* [Text]
- - -

In mid-March, one case of pertussis was reported at Mahoney Middle School in South Portland.
BOOSTER VACCINE COMING
Starting in the fall, Maine will add a seventh-grade booster vaccine that protects against tetanus, diphtheria and pertussis as part of the regimen of vaccines that students should have before entering school. Blaisdell said that will help, but it is only partly effective because Maine allows parents to easily opt their children out of vaccinations by signing a philosophic or religious exemption.
Maine consistently has one of the highest immunization opt-out rates in the country, according to the federal CDC, usually ranking in the top 10 for unvaccinated students.
The Legislature passed a bill in 2015 that would have required parents to consult with a medical professional before opting out of vaccinating their children. Gov. Paul LePage vetoed the measure, and an override vote fell short.
No vaccination bills are pending in the current legislative session, and Blaisdell said the political climate in Augusta needs to change before vaccine advocates try again.

- - -

Data extracted from a collection:
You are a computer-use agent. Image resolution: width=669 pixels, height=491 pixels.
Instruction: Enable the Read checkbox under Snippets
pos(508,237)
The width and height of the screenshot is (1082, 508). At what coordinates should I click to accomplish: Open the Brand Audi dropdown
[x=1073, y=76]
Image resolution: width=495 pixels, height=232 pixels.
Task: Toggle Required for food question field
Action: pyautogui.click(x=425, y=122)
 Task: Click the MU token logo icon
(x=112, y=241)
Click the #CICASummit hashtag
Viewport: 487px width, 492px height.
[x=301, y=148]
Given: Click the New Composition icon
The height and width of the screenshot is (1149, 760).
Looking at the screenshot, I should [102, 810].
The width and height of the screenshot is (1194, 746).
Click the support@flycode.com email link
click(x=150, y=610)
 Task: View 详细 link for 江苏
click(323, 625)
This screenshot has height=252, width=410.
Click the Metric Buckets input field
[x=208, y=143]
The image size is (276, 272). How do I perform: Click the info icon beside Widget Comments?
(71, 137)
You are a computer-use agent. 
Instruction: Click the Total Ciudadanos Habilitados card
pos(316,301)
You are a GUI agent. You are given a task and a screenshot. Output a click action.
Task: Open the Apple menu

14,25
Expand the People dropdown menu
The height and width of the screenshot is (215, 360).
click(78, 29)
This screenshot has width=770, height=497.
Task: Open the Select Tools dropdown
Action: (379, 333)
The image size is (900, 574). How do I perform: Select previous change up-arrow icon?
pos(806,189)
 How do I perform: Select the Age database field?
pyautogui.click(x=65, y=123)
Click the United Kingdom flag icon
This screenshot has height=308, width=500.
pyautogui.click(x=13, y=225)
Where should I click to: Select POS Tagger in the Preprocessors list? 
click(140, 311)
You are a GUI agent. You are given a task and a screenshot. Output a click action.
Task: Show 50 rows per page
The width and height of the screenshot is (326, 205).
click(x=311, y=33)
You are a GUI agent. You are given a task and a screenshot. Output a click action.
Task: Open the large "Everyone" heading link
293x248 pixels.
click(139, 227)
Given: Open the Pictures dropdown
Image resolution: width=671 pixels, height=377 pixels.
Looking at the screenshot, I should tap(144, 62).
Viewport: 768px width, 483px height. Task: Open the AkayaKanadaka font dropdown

- - -

Rewrite the part of the Maine vaccination text starting with "Maine consistently has" and going on through "vote fell short.", swapping "medical professional" for "doctor". The lines have nothing to do with this exercise.

* [Written answer]
Maine consistently has one of the highest immunization opt-out rates in the country, according to the federal CDC, usually ranking in the top 10 for unvaccinated students.
The Legislature passed a bill in 2015 that would have required parents to consult with a doctor before opting out of vaccinating their children. Gov. Paul LePage vetoed the measure, and an override vote fell short.